Roberto Tagliavini è un ottimo frate e rende un giusto omaggio alla bellissima aria a lui dedicata “Ei voleva regnare sul mondo”. Sonia Ciani è un Tebaldo un po' stiracchiato. Erika Grimaldi è una corretta ed efficace voce dal cielo, ben intonata e ben salda negli acuti. Dario Prola (14 aprile), Alejandro Escobar (16 aprile) e Luca Casalin sono adeguati nelle parti del conte di Lerma e dell'araldo reale. Più opportuni nella recita del 16 che in quella del 14 i deputati fiamminghi, interpretati da Fabrizio Beggi, Scott Johnson, Federico Sacchi, Riccardo Mattiotto, Franco Rizzo, Marco Sportelli.
 
Nello spettacolo di martedì 16 aprile il protagonista è interpretato da Hugh Smith, che all'ultimo minuto sostituisce il nome in locandina di Alex Vicens il quale, a sua volta, subentrava al precedentemente annunciato Roberto De Biasio. Il tenore americano ha tanta voce e bella, ma sembra non sappia dove metterla. Oltretutto gli acuti sono indietro.

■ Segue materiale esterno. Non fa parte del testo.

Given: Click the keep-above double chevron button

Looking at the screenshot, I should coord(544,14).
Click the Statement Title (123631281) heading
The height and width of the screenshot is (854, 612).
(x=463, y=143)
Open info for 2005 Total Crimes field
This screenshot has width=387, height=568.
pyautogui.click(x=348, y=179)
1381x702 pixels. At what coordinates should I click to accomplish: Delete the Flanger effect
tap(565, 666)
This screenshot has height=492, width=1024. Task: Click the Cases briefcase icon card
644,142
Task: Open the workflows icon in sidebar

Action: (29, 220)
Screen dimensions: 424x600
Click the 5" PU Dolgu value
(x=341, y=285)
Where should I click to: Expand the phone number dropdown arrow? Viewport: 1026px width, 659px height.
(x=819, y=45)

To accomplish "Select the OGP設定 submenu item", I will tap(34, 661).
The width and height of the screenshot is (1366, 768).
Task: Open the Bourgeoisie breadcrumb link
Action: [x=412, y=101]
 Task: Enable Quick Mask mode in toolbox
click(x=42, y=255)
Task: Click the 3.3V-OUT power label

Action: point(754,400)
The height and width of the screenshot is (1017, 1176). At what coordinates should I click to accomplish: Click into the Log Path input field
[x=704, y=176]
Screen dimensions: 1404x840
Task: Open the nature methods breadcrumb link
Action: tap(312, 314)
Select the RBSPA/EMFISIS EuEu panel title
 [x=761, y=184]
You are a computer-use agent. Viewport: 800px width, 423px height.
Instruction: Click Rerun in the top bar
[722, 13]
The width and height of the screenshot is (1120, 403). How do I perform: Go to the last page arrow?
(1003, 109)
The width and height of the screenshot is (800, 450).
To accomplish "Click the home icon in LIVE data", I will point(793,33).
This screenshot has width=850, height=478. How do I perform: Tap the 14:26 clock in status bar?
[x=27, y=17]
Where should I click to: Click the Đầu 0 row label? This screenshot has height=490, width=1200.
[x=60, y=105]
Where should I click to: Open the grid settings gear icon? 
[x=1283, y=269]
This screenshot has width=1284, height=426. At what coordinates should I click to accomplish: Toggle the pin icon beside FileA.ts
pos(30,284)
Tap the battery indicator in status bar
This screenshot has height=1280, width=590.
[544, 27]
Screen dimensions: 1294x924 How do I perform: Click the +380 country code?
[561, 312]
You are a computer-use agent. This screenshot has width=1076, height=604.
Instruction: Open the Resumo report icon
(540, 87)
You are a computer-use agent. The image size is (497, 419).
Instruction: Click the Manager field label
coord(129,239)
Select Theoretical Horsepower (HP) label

Elisabetta è nuovamente Svetlana Kasyan, che si presenta più sicura e più intonata.
 
Filippo II è Giacomo Prestia, la cui performance risulta essere ancora migliore rispetto il recente Don Carlo modenese e piacentino, forse complice una direzione decisamente superiore.
 
Rodrigo è Dalibor Jenis. Voce squillante, accento verdiano, fraseggio espressivo.
 
Eboli è Anna Maria Chiuri, vocalità molto morbida, anche negli acuti più estremi, linea di canto decisamente omogenea, piani e pianissimi particolarmente eleganti, timbro tipico da mezzosoprano verdiano. Solitamente dotata di emissione potente e voluminosa, stranamente, durante la recita in oggetto, in alcuni momenti risulta leggermente coperta dal peso orchestrale.
 
Il grande Inquisitore è Aleksandr Vinogradov, toccante ed intenso nell'interpretazione, ottimo nella resa vocale, tanto nei gravi, quanto nei centri e negli acuti.
 
Molto buona è la prova del coro diretto da Claudio Fenoglio.